New treatment option for adolescents with PKU now available.
- FDA approval expands treatment options for adolescents
- Palynziq offers a new approach to managing PKU
- Biomarin continues to innovate for rare diseases
The U.S. Food and Drug Administration (FDA) has granted approval for Biomarin's Palynziq (pegvaliase-pqpz) to treat adolescents aged 12 years and older diagnosed with phenylketonuria (PKU). This approval introduces a new treatment option aimed at managing the metabolic disorder, which impacts the body's ability to process phenylalanine, an amino acid found in many protein sources. Palynziq is designed to help lower blood phenylalanine levels for those struggling to maintain appropriate levels.

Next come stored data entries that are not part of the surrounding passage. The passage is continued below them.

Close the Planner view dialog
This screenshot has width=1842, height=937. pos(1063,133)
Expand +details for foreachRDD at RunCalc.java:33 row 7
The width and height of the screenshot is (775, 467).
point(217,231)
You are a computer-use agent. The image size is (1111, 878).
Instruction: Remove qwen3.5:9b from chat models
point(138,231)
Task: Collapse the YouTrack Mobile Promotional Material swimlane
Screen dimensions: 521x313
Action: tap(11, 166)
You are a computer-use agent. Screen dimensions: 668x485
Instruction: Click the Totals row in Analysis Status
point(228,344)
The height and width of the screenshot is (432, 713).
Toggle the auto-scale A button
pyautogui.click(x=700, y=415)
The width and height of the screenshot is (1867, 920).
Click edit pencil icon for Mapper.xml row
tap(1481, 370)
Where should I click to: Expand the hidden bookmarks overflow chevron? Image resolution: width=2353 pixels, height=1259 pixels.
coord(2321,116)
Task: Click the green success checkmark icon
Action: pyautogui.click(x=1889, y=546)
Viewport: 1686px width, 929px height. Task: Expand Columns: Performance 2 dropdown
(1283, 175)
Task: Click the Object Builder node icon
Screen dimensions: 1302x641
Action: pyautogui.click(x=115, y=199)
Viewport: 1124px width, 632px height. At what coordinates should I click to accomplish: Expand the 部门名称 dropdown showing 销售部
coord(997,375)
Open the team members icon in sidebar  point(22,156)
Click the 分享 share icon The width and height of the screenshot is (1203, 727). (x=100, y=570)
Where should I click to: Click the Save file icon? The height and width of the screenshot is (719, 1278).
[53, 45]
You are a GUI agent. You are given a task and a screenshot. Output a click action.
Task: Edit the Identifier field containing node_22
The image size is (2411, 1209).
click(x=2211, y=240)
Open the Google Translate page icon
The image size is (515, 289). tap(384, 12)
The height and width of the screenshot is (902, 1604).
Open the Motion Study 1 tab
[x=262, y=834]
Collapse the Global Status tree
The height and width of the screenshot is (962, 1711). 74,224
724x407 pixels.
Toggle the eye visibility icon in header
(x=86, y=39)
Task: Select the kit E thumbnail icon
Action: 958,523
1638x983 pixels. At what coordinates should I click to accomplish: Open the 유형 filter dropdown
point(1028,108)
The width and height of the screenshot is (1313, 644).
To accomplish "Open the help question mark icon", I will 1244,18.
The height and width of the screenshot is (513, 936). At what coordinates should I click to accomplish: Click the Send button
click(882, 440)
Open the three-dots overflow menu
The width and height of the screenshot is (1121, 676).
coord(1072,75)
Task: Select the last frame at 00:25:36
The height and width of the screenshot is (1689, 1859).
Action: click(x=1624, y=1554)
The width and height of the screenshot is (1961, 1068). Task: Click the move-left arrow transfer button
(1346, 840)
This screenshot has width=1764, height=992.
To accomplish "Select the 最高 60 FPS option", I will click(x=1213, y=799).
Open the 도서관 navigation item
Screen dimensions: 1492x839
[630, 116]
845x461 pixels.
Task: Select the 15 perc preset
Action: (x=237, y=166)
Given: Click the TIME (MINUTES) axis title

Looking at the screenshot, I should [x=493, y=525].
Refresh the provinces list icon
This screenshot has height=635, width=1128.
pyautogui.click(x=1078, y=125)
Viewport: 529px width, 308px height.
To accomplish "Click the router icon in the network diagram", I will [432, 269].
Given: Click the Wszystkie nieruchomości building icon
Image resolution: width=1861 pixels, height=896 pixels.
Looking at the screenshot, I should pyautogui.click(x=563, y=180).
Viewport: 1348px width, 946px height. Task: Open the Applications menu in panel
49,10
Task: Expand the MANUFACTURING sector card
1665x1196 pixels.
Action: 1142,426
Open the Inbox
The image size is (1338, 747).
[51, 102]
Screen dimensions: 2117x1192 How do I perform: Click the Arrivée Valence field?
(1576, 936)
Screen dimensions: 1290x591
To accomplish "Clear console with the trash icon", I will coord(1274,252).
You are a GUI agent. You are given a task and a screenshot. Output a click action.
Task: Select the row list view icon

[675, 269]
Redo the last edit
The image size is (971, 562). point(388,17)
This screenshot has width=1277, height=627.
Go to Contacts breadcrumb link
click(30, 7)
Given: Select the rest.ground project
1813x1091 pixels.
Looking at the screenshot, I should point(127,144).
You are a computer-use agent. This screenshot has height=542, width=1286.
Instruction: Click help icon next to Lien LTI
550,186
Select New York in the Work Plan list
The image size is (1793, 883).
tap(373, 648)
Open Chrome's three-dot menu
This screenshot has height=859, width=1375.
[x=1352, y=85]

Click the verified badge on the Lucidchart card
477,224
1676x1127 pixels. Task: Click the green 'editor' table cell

This approval follows clinical trials that demonstrated the drug’s effectiveness in reducing blood phenylalanine concentrations, providing an alternative for patients who have not adequately responded to existing dietary interventions. Palynziq is a biologic treatment administered via subcutaneous injection and is expected to be a significant advancement in addressing the unique challenges faced by adolescents living with PKU. With this new therapy, adolescents now have broader treatment possibilities to manage their condition.
Palynziq, developed by Biomarin, is already established as a treatment for adult patients with PKU. The expansion of indication to include adolescents 12 years and older signifies a critical step in the ongoing pursuit to enhance patient quality of life and outcomes. Continued research and observation will be essential in understanding the long-term effects and benefits of Palynziq in younger populations.